* **Task**: Copy out each line of the material that includes the word "pencil".

•••••

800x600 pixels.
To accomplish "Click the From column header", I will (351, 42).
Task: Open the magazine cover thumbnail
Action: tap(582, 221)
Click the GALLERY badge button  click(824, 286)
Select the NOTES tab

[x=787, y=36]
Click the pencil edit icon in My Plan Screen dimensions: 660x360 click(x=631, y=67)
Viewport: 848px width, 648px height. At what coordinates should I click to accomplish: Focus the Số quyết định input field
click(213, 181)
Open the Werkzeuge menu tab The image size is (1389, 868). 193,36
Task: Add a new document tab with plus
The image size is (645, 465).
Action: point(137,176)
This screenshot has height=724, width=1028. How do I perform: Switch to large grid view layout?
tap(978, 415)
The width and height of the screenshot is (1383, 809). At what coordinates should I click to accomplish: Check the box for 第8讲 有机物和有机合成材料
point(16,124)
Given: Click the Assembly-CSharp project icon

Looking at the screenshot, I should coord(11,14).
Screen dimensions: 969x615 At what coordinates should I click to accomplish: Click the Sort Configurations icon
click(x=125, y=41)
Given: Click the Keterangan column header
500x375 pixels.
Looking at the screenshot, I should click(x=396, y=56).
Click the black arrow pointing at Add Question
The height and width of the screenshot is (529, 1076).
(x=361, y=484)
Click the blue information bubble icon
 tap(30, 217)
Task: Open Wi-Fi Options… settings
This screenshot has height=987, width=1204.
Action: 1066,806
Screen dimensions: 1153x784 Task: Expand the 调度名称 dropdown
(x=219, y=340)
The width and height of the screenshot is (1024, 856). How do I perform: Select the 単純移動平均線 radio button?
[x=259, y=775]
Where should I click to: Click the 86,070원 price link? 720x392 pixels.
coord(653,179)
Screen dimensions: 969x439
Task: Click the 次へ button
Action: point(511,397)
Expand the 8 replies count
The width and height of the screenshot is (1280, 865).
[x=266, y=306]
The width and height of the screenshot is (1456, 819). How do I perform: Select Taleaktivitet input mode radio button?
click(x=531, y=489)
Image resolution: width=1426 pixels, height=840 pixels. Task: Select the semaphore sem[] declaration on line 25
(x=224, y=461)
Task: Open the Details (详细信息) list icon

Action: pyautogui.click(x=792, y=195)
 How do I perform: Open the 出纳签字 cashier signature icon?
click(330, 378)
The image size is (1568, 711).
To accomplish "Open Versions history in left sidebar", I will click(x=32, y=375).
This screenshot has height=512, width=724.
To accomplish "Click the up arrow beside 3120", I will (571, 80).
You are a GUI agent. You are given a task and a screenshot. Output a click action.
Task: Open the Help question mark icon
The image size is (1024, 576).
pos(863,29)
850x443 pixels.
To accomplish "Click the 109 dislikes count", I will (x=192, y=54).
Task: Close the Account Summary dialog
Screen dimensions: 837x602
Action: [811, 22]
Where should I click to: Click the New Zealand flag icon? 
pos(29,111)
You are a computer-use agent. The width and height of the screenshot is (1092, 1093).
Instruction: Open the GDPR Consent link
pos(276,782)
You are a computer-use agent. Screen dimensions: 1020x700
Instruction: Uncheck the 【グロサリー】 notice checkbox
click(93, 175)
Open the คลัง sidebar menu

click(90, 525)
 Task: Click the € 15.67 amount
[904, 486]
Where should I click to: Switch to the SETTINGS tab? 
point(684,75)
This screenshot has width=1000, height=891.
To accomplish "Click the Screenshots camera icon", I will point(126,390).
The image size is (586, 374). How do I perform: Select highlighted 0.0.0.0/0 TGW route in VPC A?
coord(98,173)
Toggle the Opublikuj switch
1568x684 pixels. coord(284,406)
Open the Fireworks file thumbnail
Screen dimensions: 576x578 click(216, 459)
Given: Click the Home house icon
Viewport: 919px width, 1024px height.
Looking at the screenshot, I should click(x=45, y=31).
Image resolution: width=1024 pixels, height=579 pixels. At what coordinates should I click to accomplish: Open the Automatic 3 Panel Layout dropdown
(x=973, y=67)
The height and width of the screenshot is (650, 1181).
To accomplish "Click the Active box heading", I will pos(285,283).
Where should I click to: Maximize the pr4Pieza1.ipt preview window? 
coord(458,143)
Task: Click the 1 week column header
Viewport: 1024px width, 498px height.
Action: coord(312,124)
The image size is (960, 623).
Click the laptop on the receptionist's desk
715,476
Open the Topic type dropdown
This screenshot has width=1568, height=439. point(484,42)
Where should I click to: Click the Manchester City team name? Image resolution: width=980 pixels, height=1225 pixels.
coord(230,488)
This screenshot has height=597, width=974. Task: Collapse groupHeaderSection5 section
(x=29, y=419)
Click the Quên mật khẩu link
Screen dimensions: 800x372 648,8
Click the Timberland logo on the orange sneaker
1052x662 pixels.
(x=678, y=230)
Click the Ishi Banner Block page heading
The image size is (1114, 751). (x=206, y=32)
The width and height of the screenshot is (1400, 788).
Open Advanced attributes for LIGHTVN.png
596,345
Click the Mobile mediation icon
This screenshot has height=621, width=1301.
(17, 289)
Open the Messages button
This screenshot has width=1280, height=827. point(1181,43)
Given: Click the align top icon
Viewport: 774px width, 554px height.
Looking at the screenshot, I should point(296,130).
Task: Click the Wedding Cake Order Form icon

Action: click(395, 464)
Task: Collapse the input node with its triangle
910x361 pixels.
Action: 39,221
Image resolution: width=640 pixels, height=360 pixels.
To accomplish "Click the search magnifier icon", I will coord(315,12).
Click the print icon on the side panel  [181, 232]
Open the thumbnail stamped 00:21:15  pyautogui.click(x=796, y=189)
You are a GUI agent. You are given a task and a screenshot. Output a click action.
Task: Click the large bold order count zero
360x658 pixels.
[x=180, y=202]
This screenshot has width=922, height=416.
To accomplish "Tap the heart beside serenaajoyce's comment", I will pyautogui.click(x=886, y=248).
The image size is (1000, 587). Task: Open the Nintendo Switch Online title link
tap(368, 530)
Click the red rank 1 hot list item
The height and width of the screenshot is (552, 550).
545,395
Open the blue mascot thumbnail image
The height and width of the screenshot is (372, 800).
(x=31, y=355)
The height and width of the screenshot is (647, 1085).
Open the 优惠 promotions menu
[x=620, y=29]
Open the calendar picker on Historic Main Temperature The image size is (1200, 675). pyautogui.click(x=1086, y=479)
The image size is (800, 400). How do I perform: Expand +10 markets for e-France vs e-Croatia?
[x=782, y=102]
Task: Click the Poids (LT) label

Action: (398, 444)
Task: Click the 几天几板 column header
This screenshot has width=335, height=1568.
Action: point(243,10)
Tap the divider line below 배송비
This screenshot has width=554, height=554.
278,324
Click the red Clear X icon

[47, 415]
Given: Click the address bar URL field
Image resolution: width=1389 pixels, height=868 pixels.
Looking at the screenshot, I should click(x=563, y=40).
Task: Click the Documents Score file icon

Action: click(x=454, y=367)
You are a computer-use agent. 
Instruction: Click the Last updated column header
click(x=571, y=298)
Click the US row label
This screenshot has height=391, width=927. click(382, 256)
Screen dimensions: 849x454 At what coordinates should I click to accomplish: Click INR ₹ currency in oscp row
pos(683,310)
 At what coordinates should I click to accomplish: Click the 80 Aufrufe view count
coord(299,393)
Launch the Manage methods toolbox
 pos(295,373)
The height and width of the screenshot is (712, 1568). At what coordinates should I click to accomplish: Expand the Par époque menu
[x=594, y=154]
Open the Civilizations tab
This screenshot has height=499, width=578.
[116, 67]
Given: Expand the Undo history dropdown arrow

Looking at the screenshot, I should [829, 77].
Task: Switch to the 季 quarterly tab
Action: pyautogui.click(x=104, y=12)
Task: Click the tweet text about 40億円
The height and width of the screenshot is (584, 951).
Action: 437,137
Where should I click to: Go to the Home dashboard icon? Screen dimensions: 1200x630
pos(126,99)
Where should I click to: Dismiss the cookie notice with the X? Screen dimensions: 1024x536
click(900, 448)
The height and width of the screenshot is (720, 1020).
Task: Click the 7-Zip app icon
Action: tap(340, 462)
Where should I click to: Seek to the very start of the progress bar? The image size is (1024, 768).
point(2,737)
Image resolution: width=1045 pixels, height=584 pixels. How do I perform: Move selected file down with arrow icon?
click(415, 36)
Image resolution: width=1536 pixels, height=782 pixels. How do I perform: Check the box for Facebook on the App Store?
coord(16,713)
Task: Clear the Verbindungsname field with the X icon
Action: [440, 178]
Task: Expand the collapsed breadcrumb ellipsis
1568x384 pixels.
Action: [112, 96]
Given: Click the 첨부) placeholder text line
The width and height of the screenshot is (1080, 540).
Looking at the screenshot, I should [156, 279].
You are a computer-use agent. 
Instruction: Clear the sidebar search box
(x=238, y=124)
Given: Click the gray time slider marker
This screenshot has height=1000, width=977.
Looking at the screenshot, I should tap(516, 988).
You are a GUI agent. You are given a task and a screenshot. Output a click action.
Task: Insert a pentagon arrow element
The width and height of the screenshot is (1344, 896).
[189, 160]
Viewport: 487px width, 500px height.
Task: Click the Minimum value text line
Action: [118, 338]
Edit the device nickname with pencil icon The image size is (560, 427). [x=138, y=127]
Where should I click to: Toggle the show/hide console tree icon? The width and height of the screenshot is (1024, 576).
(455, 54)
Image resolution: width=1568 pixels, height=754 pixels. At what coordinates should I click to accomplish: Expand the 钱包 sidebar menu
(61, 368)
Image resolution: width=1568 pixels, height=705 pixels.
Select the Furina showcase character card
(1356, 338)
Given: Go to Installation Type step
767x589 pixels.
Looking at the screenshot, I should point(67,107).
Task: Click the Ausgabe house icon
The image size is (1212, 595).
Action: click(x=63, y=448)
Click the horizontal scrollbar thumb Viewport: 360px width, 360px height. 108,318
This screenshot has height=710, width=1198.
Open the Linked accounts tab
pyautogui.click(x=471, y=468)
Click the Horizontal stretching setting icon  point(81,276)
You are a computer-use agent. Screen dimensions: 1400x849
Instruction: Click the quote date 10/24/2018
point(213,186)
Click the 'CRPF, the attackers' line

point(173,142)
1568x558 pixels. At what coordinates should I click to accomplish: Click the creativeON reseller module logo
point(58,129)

•••••

* **Reply**:
Click the pencil edit icon in My Plan Screen dimensions: 660x360 click(x=631, y=67)
Edit the device nickname with pencil icon The image size is (560, 427). [x=138, y=127]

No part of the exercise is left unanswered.